Labirentte yok olan hayatlar...
Bir gün, bir an, bir olay her ne olduğu önemli olmasa da bir kapıdan geçersiniz. Belki basit bir okul tercihi, belki size yapılan bir teklifin evet / hayır cevabının sonucu. Bir ölüm, bir iflas, bir kaza. Hiç fark etmeden sizi içinden çıkılamaz diye düşünenize neden olacak bir labirent açmazının içinde bulmanıza neden olabilir. Doğal (normal) seyrinde devam eden hayat bizleri aniden bir labirentte koyabilir. Karanlık olabilir, binlerce alternatif güzergahı olduğu düşünülebilir. Kesinlikle içinden bir defada ve hiç hatasız çıkılmaz labirent yoktu. Evet bunu unutmayın, kesinlikle içinden çıkılmaz bir labirent yoktur.
Bunu nasıl yapacağını bilmemek vardır... Nasıl mı? Hadi canım?
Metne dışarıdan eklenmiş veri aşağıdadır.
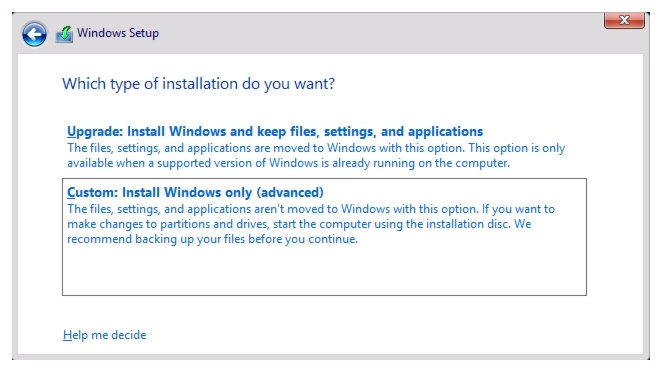Click empty space inside the Custom option box
This screenshot has height=373, width=663.
pyautogui.click(x=324, y=271)
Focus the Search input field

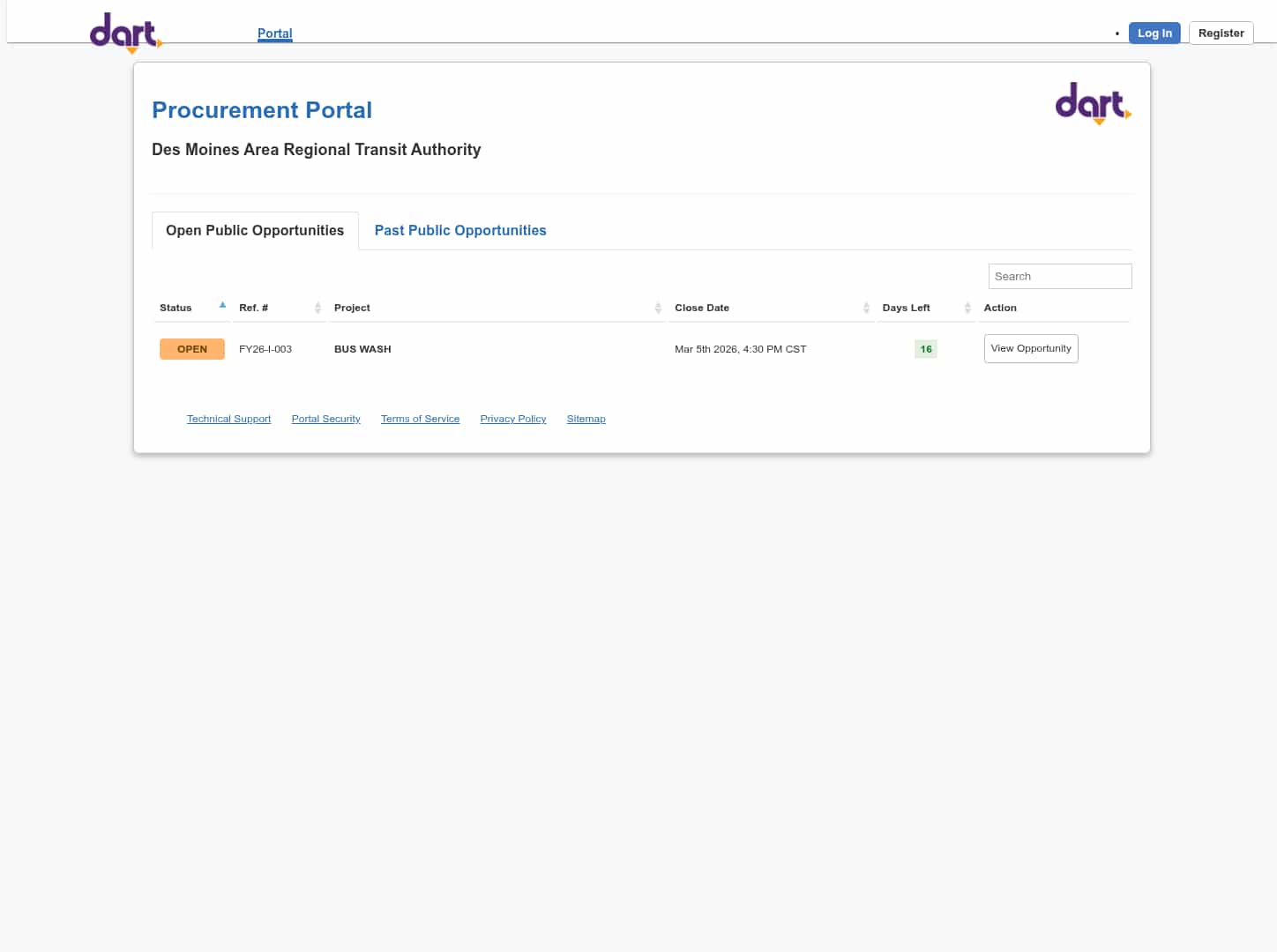click(1059, 276)

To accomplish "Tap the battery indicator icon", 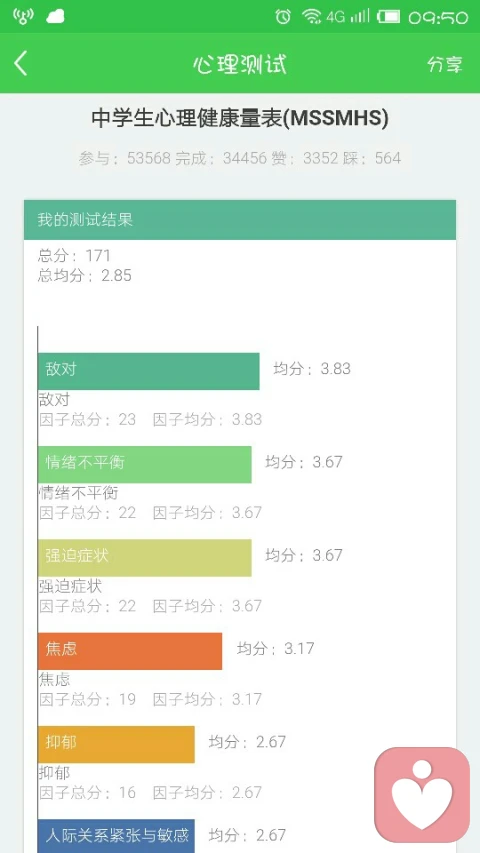I will tap(389, 16).
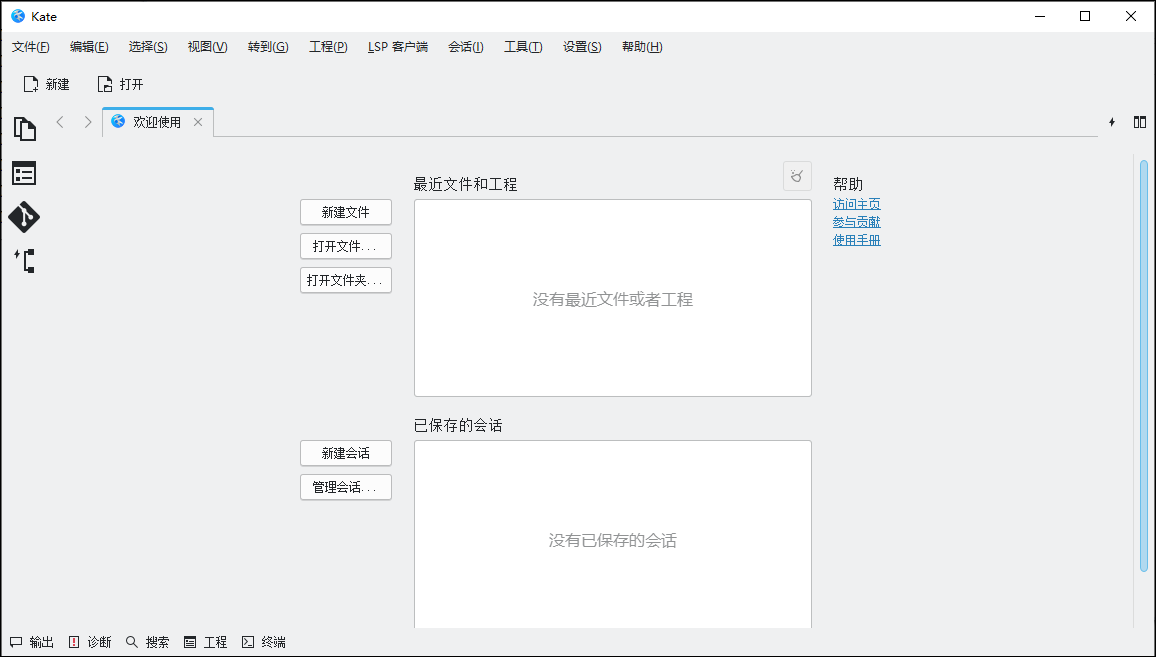Click the forward navigation arrow near tabs
Image resolution: width=1156 pixels, height=657 pixels.
tap(88, 121)
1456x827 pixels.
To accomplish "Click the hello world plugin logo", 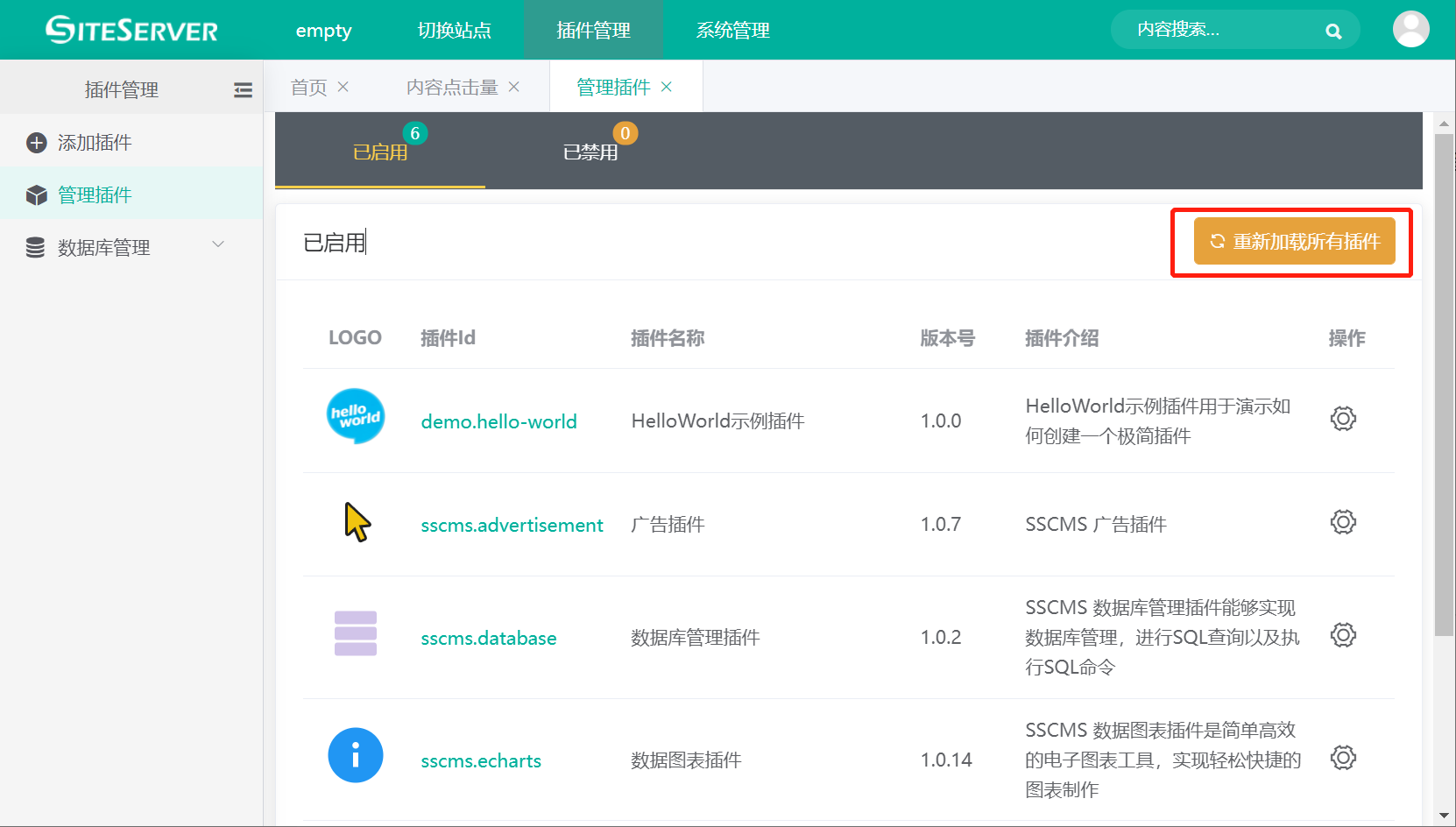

Dediğinizi duyar gibiyim. Vardır fakat ben bilmiyorum diyenler de aramızda. Okuyun öğrenin bu yazıda...
Bu acı labirentinden nasıl çıkacağız? Hep; son zamanlarda umutsuzluğa kapılmak için çok sebep çıktı karşımıza ama işte yine buradayız. Bu yazıyı okuyoruz. Büyük bir üzüntüyü hepimiz atlatmaya çalışırız. Bu üzüntü labirentinden nasıl çıkacak olduğunuzu düşünür, çözüm ararız. Aslında bu çözüm arayışı sadece çözüm ne olabilir ki diye düşünürken, çözümsüzlük sonuçlarının aklımıza yahut kucağımıza dolmasına neden olur. Kendimize çözüm ne acaba? Çözüm ne acaba? Çözüm ne acaba? Diye kaç kez sorabiliriz. Kaç kere daha sormak istersiniz gerçekten çözüm bulmak için? O an yaşıyor olmanız, sadece hayata tutunanlar olduğumuzun göstergesidir. Bu yüzden labirentten çıkmak için çözüm ararken, tavsiyem kendinize şunu sorun. Tavsiyem"Benim şu an umutlanma sebebim nedir?"Bir de sorulmalması gereken bir soru vardır tekrar tekrar. "Kaybettiğimde bana ne olacak?"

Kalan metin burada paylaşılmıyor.